About this exercise —
Return only the lines running from the first line of the listing through the one with "vino (292, 1775)", unchanged.

___ Provided information

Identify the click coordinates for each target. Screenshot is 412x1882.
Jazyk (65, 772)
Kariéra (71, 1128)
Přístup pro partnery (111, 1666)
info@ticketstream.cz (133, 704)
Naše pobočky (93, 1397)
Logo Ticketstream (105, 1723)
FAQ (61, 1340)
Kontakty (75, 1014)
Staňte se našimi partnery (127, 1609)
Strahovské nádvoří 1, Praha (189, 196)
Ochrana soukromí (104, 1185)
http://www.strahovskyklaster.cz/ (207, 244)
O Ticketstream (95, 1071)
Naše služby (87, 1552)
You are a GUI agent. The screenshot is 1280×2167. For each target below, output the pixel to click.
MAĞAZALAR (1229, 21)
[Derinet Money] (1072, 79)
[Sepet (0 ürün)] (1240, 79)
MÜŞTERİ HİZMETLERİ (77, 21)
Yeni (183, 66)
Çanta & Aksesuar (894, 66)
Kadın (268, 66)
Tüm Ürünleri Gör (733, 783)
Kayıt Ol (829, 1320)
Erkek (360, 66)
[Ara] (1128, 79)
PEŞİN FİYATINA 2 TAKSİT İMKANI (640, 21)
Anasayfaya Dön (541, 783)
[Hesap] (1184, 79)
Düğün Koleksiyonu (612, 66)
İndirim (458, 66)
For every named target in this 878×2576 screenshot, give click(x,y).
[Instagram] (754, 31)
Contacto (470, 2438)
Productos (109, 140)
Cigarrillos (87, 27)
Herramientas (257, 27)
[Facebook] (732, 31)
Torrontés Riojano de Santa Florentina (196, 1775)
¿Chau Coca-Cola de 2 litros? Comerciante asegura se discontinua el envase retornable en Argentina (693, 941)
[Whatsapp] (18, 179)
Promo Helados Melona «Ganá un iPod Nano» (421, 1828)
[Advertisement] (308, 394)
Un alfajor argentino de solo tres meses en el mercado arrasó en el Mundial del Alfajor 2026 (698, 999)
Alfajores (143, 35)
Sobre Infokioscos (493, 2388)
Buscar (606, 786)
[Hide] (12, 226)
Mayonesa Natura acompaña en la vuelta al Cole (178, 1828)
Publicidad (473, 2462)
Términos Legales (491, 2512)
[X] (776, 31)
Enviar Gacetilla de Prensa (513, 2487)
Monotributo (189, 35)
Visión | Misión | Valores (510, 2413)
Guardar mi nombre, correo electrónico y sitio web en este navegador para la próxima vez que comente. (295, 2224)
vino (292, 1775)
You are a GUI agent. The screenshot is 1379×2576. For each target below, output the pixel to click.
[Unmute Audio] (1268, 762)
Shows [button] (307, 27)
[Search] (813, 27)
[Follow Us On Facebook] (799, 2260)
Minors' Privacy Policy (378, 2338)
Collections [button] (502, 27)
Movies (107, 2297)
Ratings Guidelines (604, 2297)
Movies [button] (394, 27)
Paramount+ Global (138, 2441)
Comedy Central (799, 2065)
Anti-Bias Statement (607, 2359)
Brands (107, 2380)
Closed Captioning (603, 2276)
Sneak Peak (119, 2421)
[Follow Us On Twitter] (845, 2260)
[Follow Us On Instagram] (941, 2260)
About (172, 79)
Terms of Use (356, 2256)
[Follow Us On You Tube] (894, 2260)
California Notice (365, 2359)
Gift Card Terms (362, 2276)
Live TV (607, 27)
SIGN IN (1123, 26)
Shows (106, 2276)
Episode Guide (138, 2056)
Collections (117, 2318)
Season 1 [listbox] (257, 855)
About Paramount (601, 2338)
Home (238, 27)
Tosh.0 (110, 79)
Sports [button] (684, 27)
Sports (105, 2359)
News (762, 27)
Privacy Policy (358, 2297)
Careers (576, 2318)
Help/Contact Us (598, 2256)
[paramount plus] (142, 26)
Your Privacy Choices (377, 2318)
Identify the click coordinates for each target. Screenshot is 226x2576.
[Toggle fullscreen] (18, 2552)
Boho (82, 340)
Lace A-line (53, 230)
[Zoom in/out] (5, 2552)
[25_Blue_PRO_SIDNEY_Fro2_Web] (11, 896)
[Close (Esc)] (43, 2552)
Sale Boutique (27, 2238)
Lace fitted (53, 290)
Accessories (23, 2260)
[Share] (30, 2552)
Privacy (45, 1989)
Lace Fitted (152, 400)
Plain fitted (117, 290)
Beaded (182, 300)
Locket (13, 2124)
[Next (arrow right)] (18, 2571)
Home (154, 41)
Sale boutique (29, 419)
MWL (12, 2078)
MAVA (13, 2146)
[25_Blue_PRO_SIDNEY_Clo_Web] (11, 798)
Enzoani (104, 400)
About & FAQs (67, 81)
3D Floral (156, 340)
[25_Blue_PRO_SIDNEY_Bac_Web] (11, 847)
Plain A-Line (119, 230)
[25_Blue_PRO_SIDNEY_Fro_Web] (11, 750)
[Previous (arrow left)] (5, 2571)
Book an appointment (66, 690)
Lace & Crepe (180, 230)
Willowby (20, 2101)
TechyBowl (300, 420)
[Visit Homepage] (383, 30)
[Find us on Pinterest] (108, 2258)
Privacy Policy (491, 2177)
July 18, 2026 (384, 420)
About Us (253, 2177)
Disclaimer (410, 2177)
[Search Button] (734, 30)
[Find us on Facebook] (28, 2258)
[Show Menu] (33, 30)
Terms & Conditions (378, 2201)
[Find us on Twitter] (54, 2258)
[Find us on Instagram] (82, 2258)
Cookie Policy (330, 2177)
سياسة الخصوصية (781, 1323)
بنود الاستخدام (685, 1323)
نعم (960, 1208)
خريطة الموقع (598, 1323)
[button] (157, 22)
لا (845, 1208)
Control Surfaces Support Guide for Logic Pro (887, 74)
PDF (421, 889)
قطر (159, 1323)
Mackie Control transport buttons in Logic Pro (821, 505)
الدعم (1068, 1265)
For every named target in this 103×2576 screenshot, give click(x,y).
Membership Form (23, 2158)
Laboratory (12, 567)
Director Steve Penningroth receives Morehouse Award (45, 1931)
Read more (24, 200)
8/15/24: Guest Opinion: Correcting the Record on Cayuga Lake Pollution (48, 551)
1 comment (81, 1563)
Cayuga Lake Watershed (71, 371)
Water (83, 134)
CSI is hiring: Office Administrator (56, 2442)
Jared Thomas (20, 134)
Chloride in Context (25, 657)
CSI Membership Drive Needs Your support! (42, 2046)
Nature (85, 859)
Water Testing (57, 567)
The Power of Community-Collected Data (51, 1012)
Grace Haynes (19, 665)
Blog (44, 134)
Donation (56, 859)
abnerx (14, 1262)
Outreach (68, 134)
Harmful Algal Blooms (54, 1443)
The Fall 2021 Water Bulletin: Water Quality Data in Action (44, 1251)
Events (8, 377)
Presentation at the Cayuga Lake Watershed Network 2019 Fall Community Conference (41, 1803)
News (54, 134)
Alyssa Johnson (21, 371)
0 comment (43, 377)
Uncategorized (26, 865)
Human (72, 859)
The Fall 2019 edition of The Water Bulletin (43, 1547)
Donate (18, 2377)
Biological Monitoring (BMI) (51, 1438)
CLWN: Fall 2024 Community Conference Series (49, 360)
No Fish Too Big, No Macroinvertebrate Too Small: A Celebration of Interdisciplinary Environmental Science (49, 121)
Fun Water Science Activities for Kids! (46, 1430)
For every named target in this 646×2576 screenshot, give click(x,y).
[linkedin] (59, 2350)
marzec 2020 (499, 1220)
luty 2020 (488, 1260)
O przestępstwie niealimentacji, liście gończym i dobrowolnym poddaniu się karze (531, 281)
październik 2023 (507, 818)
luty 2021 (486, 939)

______

Response to the exercise —
Identify the click coordinates for each target. Screenshot is 412x1882.
Jazyk (65, 772)
Kariéra (71, 1128)
Přístup pro partnery (111, 1666)
info@ticketstream.cz (133, 704)
Naše pobočky (93, 1397)
Logo Ticketstream (105, 1723)
FAQ (61, 1340)
Kontakty (75, 1014)
Staňte se našimi partnery (127, 1609)
Strahovské nádvoří 1, Praha (189, 196)
Ochrana soukromí (104, 1185)
http://www.strahovskyklaster.cz/ (207, 244)
O Ticketstream (95, 1071)
Naše služby (87, 1552)
You are a GUI agent. The screenshot is 1280×2167. For each target below, output the pixel to click.
MAĞAZALAR (1229, 21)
[Derinet Money] (1072, 79)
[Sepet (0 ürün)] (1240, 79)
MÜŞTERİ HİZMETLERİ (77, 21)
Yeni (183, 66)
Çanta & Aksesuar (894, 66)
Kadın (268, 66)
Tüm Ürünleri Gör (733, 783)
Kayıt Ol (829, 1320)
Erkek (360, 66)
[Ara] (1128, 79)
PEŞİN FİYATINA 2 TAKSİT İMKANI (640, 21)
Anasayfaya Dön (541, 783)
[Hesap] (1184, 79)
Düğün Koleksiyonu (612, 66)
İndirim (458, 66)
For every named target in this 878×2576 screenshot, give click(x,y).
[Instagram] (754, 31)
Contacto (470, 2438)
Productos (109, 140)
Cigarrillos (87, 27)
Herramientas (257, 27)
[Facebook] (732, 31)
Torrontés Riojano de Santa Florentina (196, 1775)
¿Chau Coca-Cola de 2 litros? Comerciante asegura se discontinua el envase retornable en Argentina (693, 941)
[Whatsapp] (18, 179)
Promo Helados Melona «Ganá un iPod Nano» (421, 1828)
[Advertisement] (308, 394)
Un alfajor argentino de solo tres meses en el mercado arrasó en el Mundial del Alfajor 2026 (698, 999)
Alfajores (143, 35)
Sobre Infokioscos (493, 2388)
Buscar (606, 786)
[Hide] (12, 226)
Mayonesa Natura acompaña en la vuelta al Cole (178, 1828)
Publicidad (473, 2462)
Términos Legales (491, 2512)
[X] (776, 31)
Enviar Gacetilla de Prensa (513, 2487)
Monotributo (189, 35)
Visión | Misión | Valores (510, 2413)
Guardar mi nombre, correo electrónico y sitio web en este navegador para la próxima vez que comente. (295, 2224)
vino (292, 1775)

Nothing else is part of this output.